-------- Material for this task

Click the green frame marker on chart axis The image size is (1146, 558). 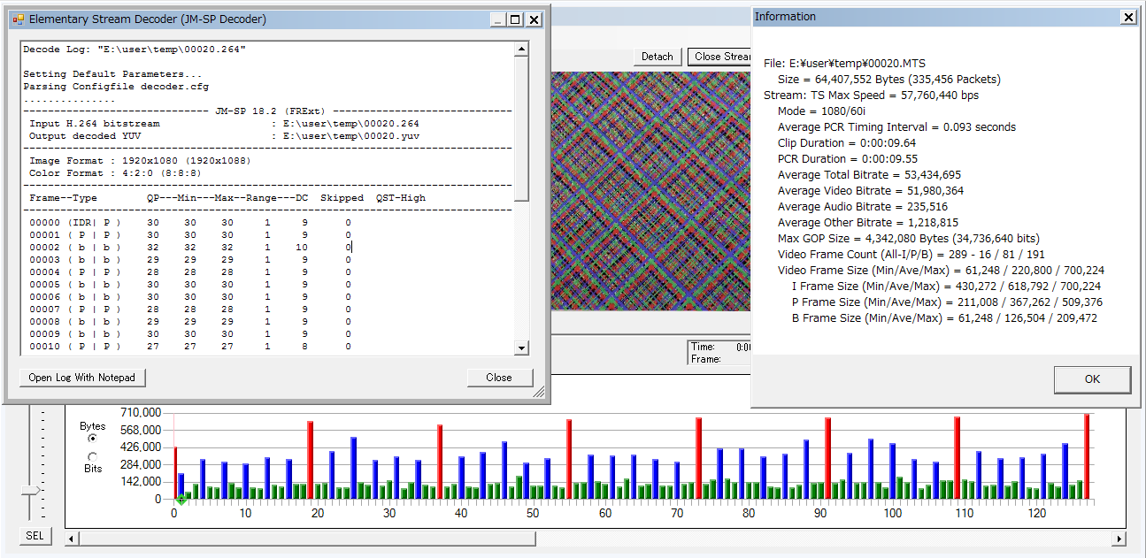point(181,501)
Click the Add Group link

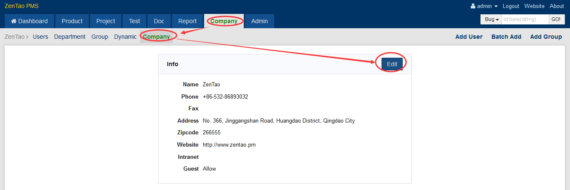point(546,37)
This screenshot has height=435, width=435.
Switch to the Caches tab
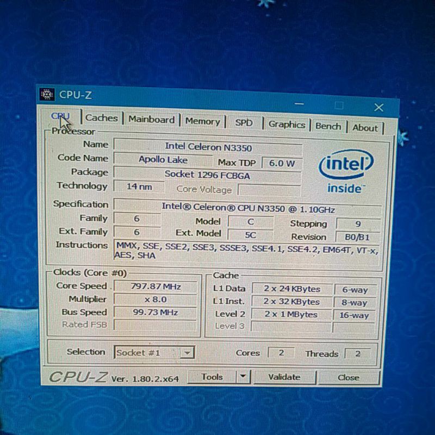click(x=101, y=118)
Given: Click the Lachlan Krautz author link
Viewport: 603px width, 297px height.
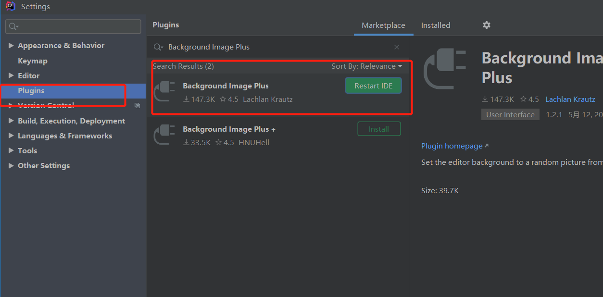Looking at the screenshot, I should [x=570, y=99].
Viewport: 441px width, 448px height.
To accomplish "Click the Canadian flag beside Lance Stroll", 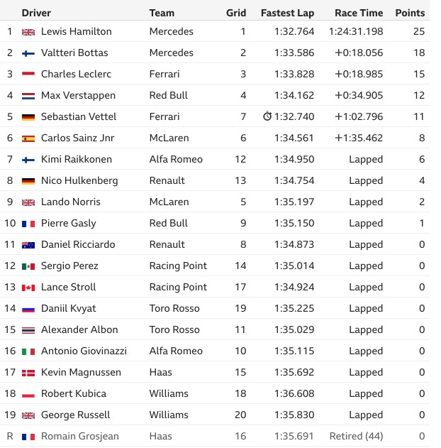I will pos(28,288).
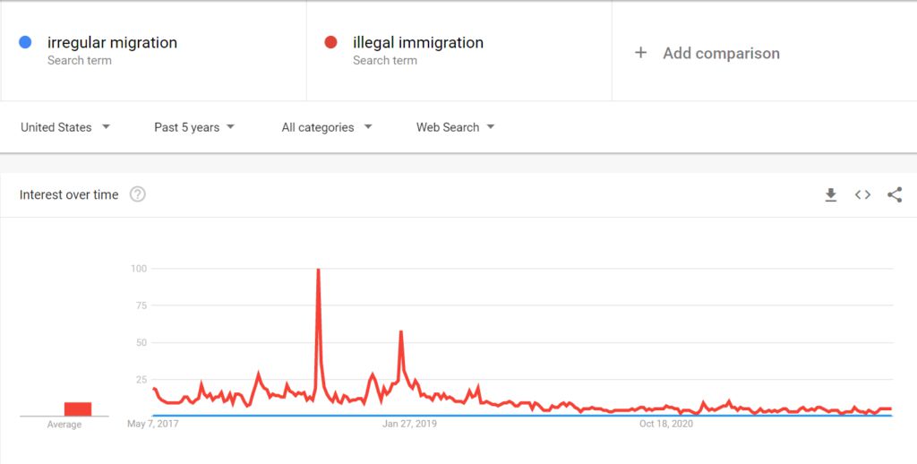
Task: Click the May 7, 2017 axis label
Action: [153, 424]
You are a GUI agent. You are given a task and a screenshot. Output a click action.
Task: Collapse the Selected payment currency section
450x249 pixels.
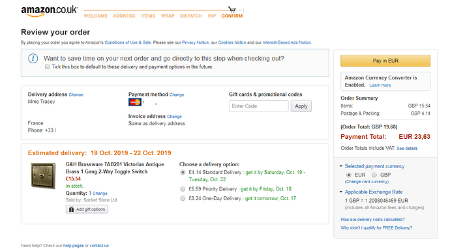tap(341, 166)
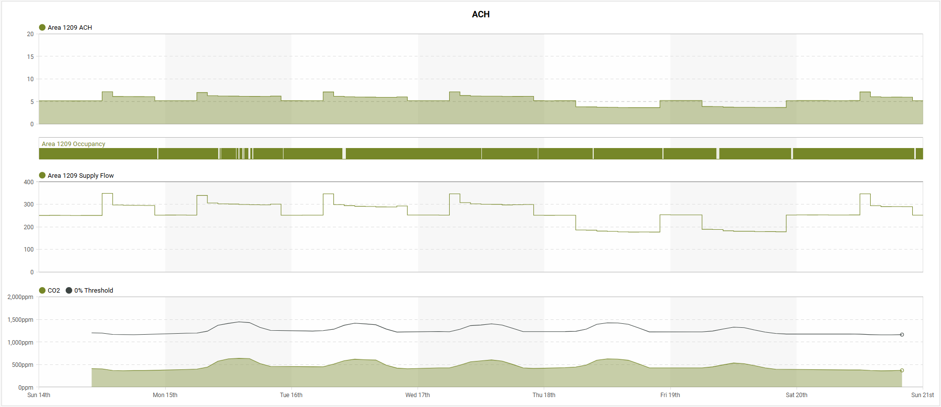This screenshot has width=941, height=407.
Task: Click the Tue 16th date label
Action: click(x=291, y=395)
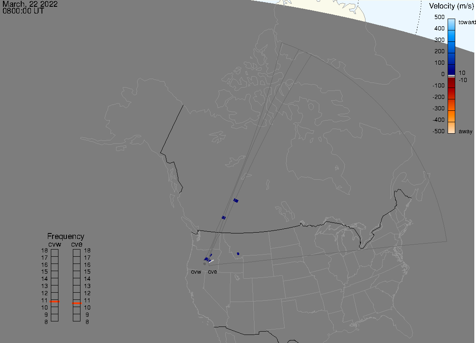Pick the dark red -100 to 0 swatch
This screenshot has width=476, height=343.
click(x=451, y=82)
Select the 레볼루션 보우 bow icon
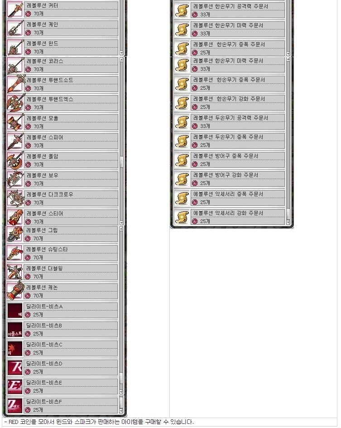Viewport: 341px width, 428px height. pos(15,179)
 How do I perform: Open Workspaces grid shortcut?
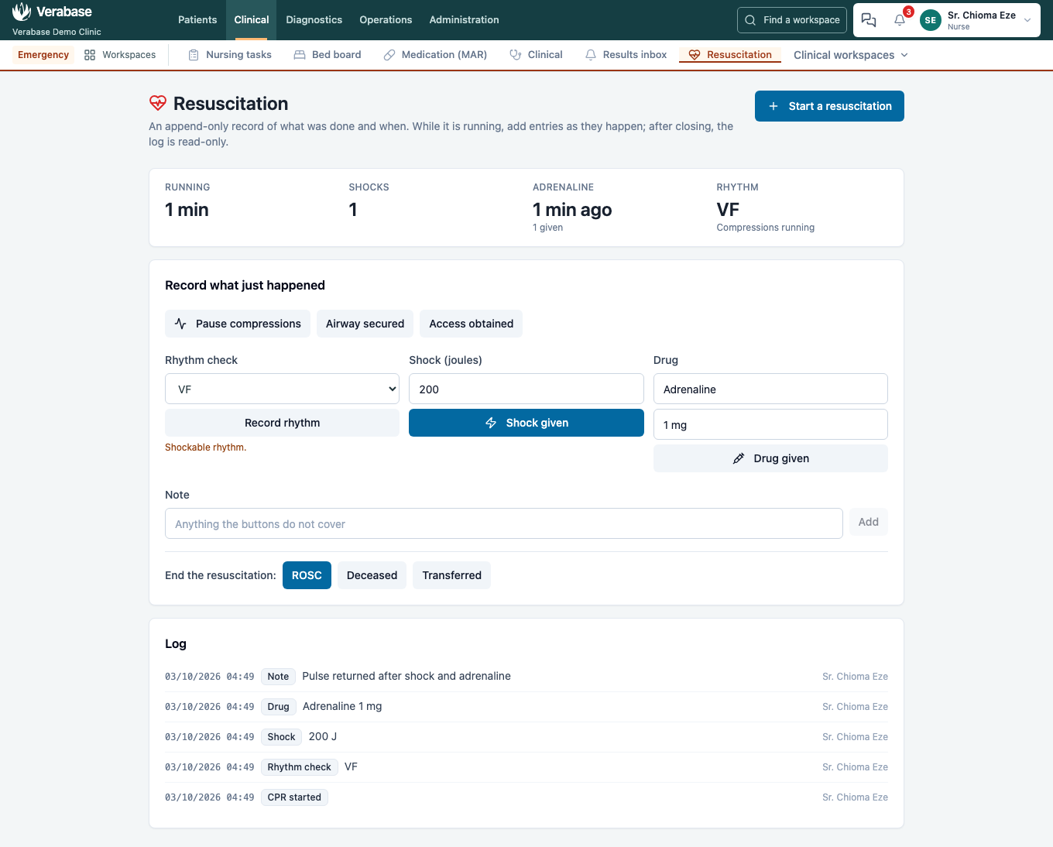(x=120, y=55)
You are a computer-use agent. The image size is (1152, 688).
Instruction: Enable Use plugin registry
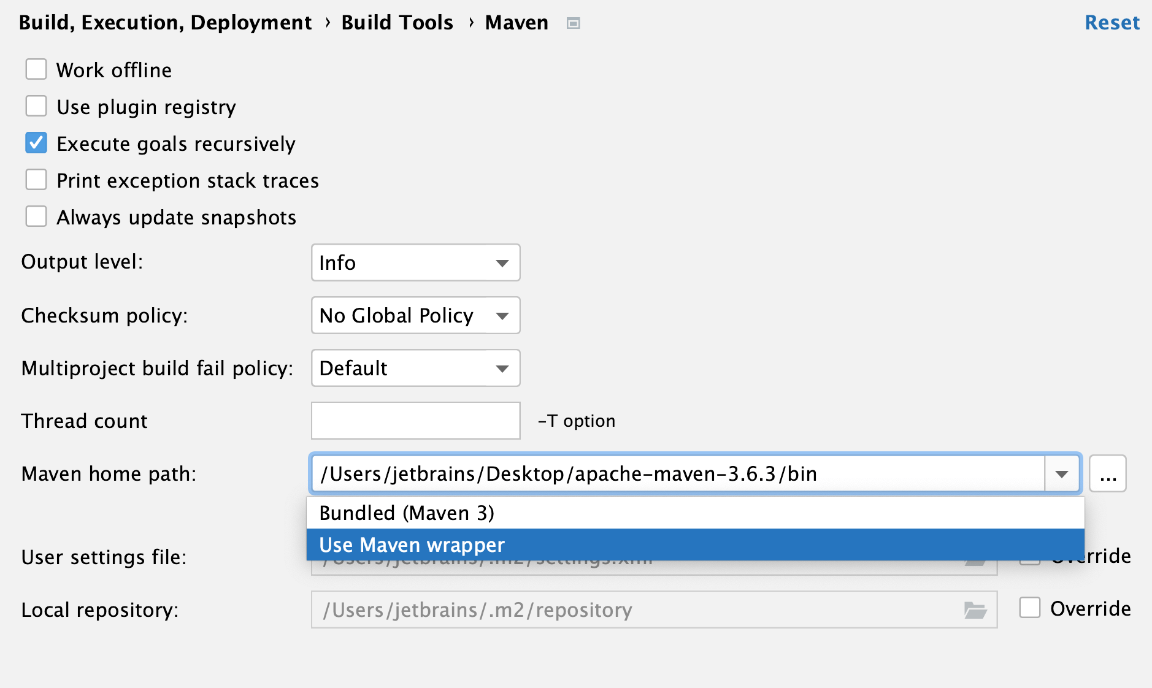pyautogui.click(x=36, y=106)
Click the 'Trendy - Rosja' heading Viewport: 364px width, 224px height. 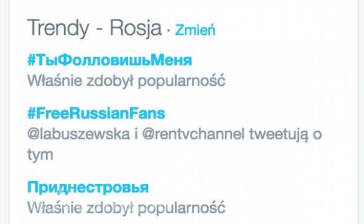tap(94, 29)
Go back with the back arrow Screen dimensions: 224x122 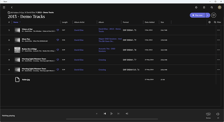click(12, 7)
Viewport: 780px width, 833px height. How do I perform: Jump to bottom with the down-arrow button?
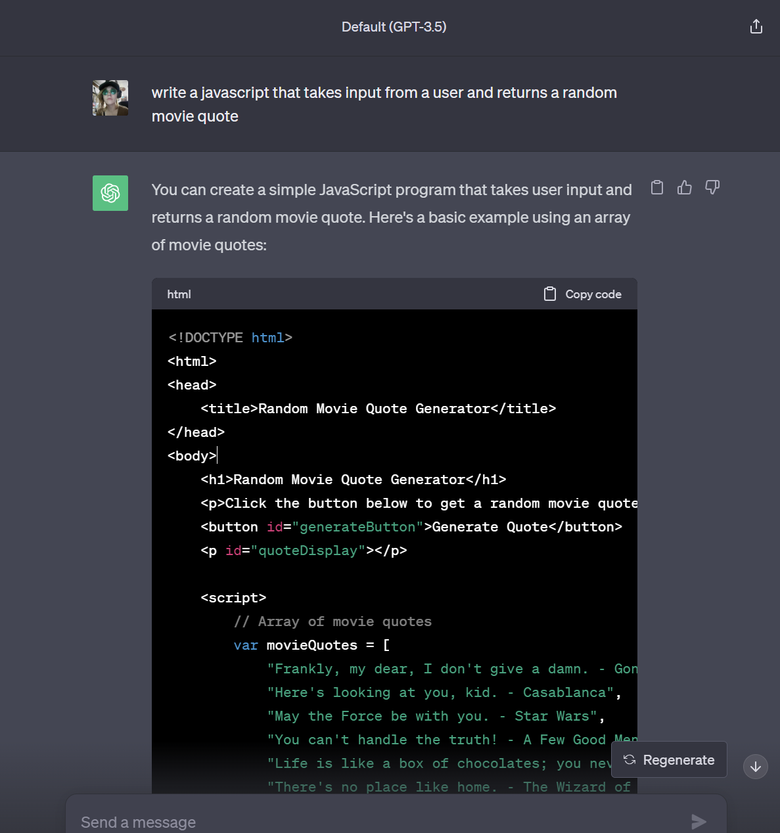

----------------

• Work item:
Set the pictures aside and retype exactly the lines above from the line with "You are a GUI" to the line with "You are a computer-use", both included, adding no others.

• Response:
You are a GUI agent. You are given a task and a screenshot. Output a click action.
Task: Collapse the Selected payment currency section
450x249 pixels.
tap(341, 166)
This screenshot has width=941, height=407.
Task: Click the Tue 16th date label
Action: click(x=291, y=395)
Pick the dark red -100 to 0 swatch
This screenshot has width=476, height=343.
click(x=451, y=82)
Select the 레볼루션 보우 bow icon
Viewport: 341px width, 428px height. pos(15,179)
 How do I perform: Open Workspaces grid shortcut?
(x=120, y=55)
You are a computer-use agent. The image size is (1152, 688).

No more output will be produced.